Dalam pembacaan peristiwa di Ukraina yang khas Rusia, Trofimchuk menulis bahwa negara-negara seperti Kazakhstan, pada saat meningkatnya ketidakpastian terkait usia Nazarbayev dan masalah suksesi yang belum terselesaikan, dapat menjadi mangsa “sesuatu seperti Euromaidan di Kiev” yang melibatkan “pengunduran diri “. ..dengan paksa, dengan senjata di tangan para militan.”
Untuk menghindari skenario seperti itu dan kemiringan berikutnya ke Barat di sisi Astana, Trofimchuk meminta Moskow untuk “memperkuat hubungan integrasi lebih lanjut” dengan negara itu dan orang lain di dekat luar negeri.
Tapi untuk saat ini, Kazakhstan tampaknya mencari lebih banyak integrasi di luar, bukan di dalam.
Pada tahun lalu, Kazakhstan telah “memberikan contoh kecemasan yang jelas” tentang upaya Rusia untuk memperkenalkan lembaga-lembaga seperti Uni Eropa ke ruang Eurasia, menurut Rilka Dragneva-Lewers, pakar Uni Ekonomi Eurasia di Universitas Birmingham di Inggris .

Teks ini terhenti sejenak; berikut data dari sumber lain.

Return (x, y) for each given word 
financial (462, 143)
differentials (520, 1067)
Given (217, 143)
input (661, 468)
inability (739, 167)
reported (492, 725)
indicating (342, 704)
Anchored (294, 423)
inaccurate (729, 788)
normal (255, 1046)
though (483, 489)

Secara khusus, kecemasan itu terkait dengan “ketidaksepakatan serius tentang ekspansi, baik dalam istilah ekonomi, menuju serikat moneter, dan istilah politik, tentang penyertaan lembaga seperti parlemen, yang dapat mengindikasikan agenda politik,” kata Dragneva – Livers kepada EurasiaNet. .org melalui email.